Ci sono dichiarazioni che pesano come macigni, parole che non sono semplici frasi di circostanza ma vere e proprie sentenze d’amore. Quelle pronunciate dall’ex capitano della Juventus, Danilo, ai microfoni di Juventus Play appartengono senza dubbio a questa categoria. Un’intervista, la sua, che ha scosso il cuore del popolo bianconero, riaffermando un legame che va oltre il campo, oltre un contratto, oltre la carriera stessa. “La Juve è stata la squadra più importante della mia carriera e della mia vita”, ha esordito il difensore brasiliano, parole che scolpiscono un’appartenenza viscerale e profonda.
Il racconto di Danilo parte da un momento carico di emozione, vissuto allo Stadium lo scorso 3 gennaio, in occasione della sfida contro il Lecce. Un ritorno a casa, come lui stesso lo definisce, dove l’affetto del pubblico lo ha travolto. “È stato veramente importante l’affetto che ho ricevuto insieme ai miei figli… non lo dimenticheremo mai”, ha confessato, sottolineando come la Juventus non sia un club qualsiasi. “Mi rende orgoglioso il fatto di essere stato abbracciato e di sentire di essere a casa mia”. Un sentimento di appartenenza che per Danilo ha raggiunto il suo apice con la vittoria della Coppa Italia 2023-2024, un trofeo “vinto con grinta e determinazione”, che incarna perfettamente lo spirito juventino.
L’eredità del Capitano: Gatti, Locatelli e la trasmissione dei valori
Ma un vero leader non si limita a guardare al passato. Un capitano, anche quando non indossa più quella fascia, ha il dovere di guardare al futuro, di assicurarsi che i valori fondanti del club vengano preservati e tramandati. E Danilo, in questo, dimostra una lucidità e una visione da grande condottiero. Ha individuato in Federico Gatti e Manuel Locatelli i nuovi “riferimenti” dello spogliatoio. “Ho avuto la possibilità di trasmettere loro i valori del club”, ha dichiarato, un passaggio di testimone non ufficiale ma dal peso specifico enorme. Gatti, con la sua umiltà e la sua fame, e Locatelli, con la sua intelligenza tattica e il suo senso di appartenenza, sono visti dal brasiliano come i custodi di quella “juventinità” che lui stesso ha imparato da maestri come Buffon, Chiellini e Bonucci.

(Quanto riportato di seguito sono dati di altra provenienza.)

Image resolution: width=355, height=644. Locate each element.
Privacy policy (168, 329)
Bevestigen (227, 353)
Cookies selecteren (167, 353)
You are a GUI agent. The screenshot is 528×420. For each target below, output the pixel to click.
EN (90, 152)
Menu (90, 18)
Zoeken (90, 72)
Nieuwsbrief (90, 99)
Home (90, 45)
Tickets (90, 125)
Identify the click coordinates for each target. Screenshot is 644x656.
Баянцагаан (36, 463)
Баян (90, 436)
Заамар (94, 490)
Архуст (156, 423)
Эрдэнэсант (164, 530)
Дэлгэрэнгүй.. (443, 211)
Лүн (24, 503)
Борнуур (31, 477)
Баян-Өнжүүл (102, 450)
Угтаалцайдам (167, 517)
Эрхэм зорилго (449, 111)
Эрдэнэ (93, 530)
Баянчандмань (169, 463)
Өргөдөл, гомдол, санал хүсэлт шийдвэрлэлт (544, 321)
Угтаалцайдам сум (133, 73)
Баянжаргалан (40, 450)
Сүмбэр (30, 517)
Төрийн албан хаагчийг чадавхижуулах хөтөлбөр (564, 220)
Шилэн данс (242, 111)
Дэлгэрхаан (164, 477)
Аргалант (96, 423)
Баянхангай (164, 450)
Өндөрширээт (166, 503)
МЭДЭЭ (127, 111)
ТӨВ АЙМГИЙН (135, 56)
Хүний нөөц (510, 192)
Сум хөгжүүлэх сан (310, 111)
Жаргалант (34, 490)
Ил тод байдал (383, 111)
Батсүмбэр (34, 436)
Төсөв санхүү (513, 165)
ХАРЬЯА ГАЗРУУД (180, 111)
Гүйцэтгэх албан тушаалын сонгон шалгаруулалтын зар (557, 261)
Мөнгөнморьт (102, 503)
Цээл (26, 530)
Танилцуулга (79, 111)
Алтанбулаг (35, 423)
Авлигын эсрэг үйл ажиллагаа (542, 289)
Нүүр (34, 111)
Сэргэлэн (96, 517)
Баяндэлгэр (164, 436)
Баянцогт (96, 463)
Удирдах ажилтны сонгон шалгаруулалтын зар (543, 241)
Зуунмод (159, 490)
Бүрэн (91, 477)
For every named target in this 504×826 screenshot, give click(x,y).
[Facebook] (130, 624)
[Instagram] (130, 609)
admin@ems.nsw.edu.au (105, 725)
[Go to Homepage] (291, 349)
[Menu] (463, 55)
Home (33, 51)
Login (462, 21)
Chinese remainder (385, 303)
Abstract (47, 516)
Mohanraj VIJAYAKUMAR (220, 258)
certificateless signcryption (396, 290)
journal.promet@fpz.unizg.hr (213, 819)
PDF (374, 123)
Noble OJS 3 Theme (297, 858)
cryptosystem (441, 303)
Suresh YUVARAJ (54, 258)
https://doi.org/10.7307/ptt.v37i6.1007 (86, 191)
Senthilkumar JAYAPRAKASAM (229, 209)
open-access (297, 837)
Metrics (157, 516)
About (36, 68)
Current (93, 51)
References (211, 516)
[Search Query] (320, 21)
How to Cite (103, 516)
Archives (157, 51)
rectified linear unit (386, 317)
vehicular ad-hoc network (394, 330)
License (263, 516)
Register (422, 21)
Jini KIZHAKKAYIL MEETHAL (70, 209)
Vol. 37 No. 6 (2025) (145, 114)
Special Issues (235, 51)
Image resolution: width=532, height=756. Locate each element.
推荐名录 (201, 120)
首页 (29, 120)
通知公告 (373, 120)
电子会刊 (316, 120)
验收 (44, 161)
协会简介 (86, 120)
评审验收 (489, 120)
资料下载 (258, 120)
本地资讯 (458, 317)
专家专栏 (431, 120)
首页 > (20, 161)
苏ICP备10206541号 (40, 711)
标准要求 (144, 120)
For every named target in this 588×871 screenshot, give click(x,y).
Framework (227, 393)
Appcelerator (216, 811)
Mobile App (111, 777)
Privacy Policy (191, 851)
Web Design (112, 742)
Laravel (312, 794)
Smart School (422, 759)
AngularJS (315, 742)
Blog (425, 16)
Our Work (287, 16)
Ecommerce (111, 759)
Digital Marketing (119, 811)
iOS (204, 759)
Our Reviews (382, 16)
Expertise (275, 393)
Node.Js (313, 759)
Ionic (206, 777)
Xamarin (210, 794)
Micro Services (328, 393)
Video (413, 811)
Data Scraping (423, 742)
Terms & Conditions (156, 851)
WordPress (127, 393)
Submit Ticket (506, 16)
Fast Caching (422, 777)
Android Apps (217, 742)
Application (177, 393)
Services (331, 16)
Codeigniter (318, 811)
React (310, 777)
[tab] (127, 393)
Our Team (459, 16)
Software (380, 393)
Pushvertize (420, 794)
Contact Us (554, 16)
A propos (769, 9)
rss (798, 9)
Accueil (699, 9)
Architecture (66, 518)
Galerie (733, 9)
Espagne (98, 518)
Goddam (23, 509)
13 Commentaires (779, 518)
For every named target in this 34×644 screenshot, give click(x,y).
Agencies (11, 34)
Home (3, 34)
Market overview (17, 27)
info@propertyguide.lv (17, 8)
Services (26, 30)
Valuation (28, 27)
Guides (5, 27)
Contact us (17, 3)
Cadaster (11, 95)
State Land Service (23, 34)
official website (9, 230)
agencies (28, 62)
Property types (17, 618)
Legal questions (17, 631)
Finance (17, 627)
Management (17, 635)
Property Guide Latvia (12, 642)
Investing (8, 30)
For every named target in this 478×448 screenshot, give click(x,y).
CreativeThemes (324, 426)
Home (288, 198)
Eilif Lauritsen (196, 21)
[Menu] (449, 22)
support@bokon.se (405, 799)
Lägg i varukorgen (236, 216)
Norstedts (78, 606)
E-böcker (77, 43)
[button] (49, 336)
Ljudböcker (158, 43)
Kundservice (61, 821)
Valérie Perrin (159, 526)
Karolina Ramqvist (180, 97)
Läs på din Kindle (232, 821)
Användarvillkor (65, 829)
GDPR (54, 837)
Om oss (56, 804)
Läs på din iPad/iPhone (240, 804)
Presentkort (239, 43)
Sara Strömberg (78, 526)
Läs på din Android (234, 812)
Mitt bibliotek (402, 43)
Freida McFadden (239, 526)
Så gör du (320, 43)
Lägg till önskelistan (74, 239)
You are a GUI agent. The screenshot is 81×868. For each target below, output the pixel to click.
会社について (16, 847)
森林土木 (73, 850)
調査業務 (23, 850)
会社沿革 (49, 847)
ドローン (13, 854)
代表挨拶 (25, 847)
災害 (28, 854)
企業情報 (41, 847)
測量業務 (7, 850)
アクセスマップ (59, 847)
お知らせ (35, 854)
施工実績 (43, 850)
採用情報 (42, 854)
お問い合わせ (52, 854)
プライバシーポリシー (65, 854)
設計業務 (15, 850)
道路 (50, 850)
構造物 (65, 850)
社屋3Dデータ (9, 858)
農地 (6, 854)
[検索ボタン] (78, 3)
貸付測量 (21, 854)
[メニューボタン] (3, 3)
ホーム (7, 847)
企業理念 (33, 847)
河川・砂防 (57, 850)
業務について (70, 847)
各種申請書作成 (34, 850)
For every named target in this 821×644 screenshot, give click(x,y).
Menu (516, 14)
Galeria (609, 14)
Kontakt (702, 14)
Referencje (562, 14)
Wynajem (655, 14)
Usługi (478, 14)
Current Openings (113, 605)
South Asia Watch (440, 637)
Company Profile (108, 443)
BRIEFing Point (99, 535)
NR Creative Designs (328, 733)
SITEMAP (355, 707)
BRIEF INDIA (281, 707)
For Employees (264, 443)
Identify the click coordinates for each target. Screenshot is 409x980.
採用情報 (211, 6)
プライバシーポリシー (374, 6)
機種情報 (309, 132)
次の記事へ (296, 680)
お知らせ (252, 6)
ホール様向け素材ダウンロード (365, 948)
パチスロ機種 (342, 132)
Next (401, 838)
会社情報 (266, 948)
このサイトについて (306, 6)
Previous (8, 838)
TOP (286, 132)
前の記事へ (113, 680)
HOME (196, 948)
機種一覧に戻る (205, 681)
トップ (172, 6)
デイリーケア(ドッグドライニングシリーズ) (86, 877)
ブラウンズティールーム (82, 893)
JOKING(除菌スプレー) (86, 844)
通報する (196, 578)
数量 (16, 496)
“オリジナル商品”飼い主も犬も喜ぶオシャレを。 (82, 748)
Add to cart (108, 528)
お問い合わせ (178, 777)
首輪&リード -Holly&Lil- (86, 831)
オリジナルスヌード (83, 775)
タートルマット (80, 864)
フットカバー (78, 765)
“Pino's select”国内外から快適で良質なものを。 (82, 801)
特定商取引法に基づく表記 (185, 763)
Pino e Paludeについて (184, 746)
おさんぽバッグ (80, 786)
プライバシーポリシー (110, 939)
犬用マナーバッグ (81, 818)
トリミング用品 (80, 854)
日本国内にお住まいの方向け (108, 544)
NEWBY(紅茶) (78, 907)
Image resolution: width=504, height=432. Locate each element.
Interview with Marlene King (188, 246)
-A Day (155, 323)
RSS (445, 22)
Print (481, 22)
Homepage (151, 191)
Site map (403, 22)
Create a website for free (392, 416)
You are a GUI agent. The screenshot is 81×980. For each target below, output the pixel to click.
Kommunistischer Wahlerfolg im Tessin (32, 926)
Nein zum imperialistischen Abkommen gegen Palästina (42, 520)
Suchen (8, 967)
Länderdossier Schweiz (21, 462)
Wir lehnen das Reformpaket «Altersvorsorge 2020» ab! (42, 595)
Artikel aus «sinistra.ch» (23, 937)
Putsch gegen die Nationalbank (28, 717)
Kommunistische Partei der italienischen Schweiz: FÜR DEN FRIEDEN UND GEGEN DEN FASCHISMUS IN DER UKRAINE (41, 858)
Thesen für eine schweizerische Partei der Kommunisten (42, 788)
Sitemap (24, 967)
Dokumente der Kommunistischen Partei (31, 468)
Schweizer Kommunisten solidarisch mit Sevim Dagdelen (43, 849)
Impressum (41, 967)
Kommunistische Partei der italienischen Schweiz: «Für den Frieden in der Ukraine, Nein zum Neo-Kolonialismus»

Il discorso di Danilo si allarga poi a un tema cruciale nel calcio moderno: l’integrazione degli stranieri. “È un piacere avere passato i valori agli stranieri”, ha affermato, citando un esempio emblematico: Weston McKennie. “A McKennie ho detto che può diventare importante per la Juve: è un piacere avere passato i valori agli stranieri”. Parole che suonano come un’investitura per il centrocampista americano, un invito a mettersi in testa la possibilità di diventare un pilastro della squadra, comprendendo appieno cosa significhi indossare la maglia bianconera. Vedere oggi il texano correre, impegnarsi e segnare rappresenta per Danilo “la gioia più grande”, la prova tangibile che il suo lavoro di mentore ha dato i suoi frutti.
Cosa significa essere della Juventus
L’intervista a Danilo non è solo un amarcord, ma una vera e propria lezione su cosa significhi essere un giocatore della Juventus. Significa imparare a giocare non per la professione, ma “per questi colori, per questa maglia”. Significa raccogliere l’eredità di leggende e sentire la responsabilità di portarla avanti. Quando i senatori come Buffon e Chiellini hanno lasciato, Danilo ha capito che “qualcuno doveva prendere in mano il loro posto” e lo ha fatto con naturalezza, diventando un punto di riferimento carismatico per tutto il gruppo.
Le sue parole restituiscono l’immagine di uno spogliatoio inteso come luogo di crescita umana prima ancora che sportiva. Un ambiente dove il rispetto, la determinazione e la “cattiveria” agonistica non devono mai mancare. Perché, come lascia intendere il brasiliano, alla Juventus vincere è l’unica cosa che conta, ma sapere chi sei e quali valori rappresenti, conta ancora di più. Un messaggio potente, che consolida il suo status non solo di ex capitano, ma di vera e propria icona bianconera.